Single by Bill Anderson

from the album "Whispering" Bill Anderson
- B-side: "I'm Happily Married (And Plan on Staying That Way)"
- Released: May 1974
- Recorded: March 6, 1974
- Studio: Bradley's Barn, Mount Juliet, Tennessee
- Genre: Country; Nashville Sound;
- Length: 2:48
- Label: MCA
- Songwriters: Jerry Crutchfield; Buddy Killen;
- Producer: Owen Bradley

Bill Anderson singles chronology
| "World of Make Believe" (1973) | "Can I Come Home to You" (1974) | "Every Time I Turn the Radio On" (1974) |

= Can I Come Home to You =

"Can I Come to You" is a song written by Jerry Crutchfield and Buddy Killen. It was recorded by American country singer-songwriter Bill Anderson. It was released as a single in 1974 via MCA Records and became a major hit the same year.

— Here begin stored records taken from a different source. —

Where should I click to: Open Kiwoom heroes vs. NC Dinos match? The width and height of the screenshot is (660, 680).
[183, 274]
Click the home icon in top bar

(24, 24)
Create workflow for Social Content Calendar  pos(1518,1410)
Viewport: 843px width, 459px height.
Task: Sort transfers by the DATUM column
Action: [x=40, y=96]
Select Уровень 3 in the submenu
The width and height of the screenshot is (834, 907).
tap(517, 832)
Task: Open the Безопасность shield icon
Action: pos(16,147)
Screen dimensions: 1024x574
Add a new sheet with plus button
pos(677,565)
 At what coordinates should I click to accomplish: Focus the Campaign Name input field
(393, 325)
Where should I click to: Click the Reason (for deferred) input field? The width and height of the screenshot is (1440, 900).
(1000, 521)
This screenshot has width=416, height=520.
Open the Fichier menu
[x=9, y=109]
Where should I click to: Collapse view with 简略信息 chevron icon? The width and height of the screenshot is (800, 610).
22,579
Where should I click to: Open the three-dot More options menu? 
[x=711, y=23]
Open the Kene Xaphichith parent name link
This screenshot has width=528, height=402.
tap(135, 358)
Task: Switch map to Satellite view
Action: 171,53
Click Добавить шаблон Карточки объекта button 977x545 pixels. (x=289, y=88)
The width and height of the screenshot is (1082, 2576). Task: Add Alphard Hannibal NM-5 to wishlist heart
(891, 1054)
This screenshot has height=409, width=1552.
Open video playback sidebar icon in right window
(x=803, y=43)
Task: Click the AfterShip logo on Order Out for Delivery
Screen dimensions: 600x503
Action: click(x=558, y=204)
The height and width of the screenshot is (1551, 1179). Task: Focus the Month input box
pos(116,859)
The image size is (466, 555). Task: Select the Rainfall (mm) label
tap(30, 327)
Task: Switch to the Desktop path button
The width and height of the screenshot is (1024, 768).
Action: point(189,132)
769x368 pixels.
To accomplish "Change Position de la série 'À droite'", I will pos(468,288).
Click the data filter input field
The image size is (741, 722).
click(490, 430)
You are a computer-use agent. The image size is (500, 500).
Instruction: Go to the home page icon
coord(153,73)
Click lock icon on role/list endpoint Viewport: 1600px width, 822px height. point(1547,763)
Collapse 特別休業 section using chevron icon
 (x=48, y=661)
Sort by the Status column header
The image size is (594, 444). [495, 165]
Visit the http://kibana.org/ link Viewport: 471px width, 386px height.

==Background and release==
"Can I Come to You" was recorded on March 6, 1974, at Bradley's Barn studio in Mount Juliet, Tennessee. The sessions were produced by Owen Bradley, who would serve as Anderson's producer through most of years with Decca Records. The album's B-side track was recorded during the same session: "I'm Happily Married (And Plan to Stay That Way)."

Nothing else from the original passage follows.